# Problem to solve
Print the line containing "Open the Udinese team name link" and all lines after it, unchanged, through the end of the data. Leave the pictures out.

Screenshot grounding data
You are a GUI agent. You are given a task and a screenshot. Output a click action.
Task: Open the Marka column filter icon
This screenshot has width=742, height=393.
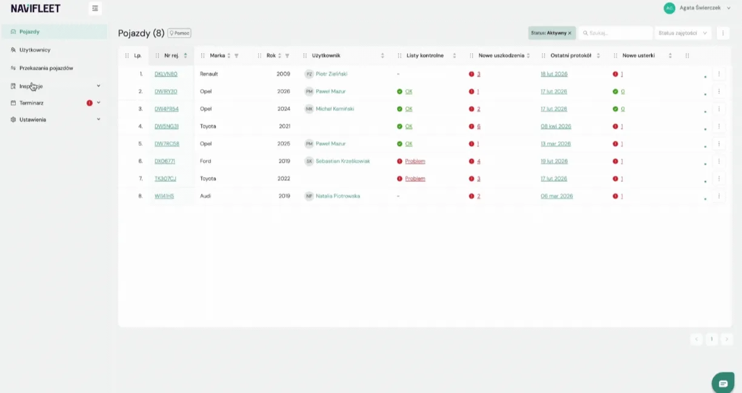click(236, 56)
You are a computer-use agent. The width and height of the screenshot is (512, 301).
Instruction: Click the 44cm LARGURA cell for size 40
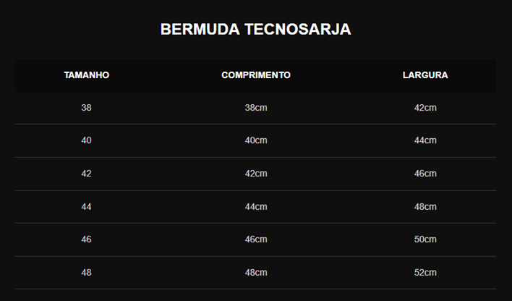425,140

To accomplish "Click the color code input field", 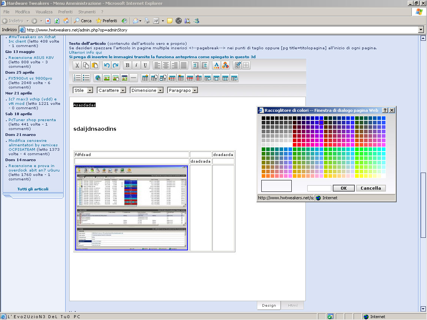I will 319,188.
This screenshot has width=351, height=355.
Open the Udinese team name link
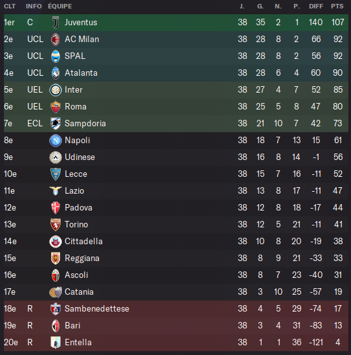(x=80, y=157)
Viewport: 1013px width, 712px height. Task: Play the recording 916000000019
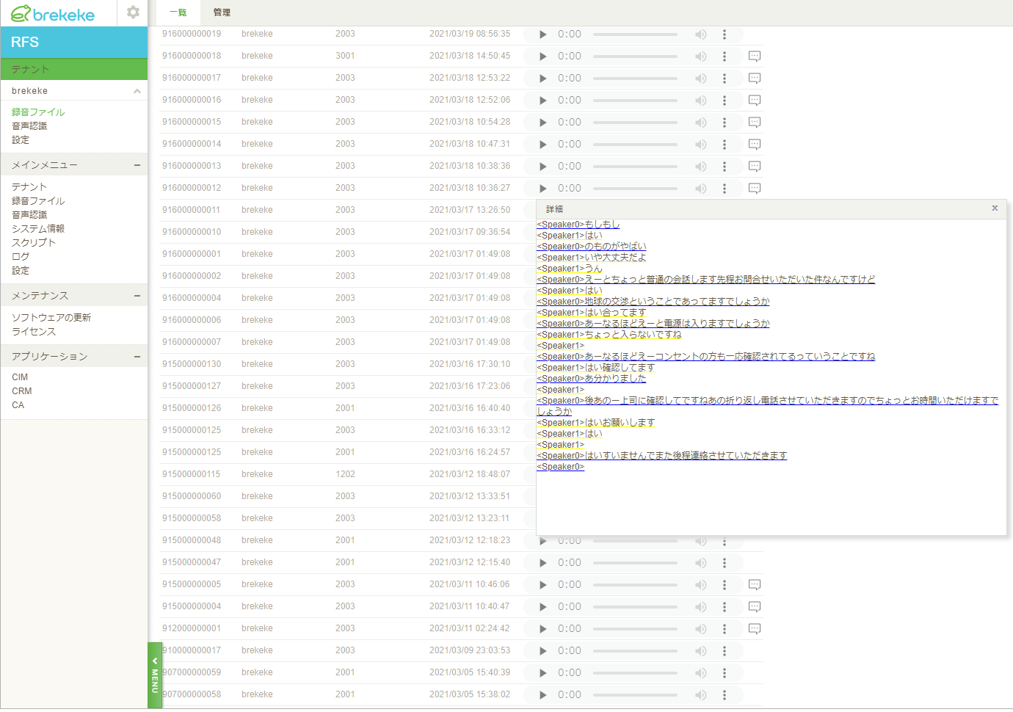(542, 34)
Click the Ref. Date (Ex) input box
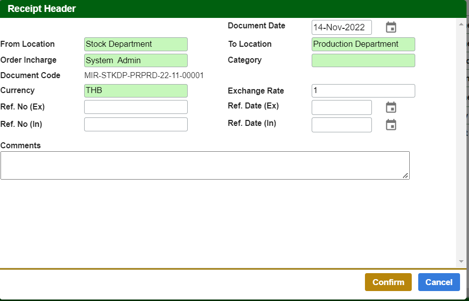Image resolution: width=469 pixels, height=301 pixels. coord(341,107)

# Answer to the exercise
Open the Udinese team name link
(x=80, y=157)
Viewport: 1013px width, 712px height. Task: Play the recording 916000000019
(542, 34)
Click the Ref. Date (Ex) input box
Image resolution: width=469 pixels, height=301 pixels. coord(341,107)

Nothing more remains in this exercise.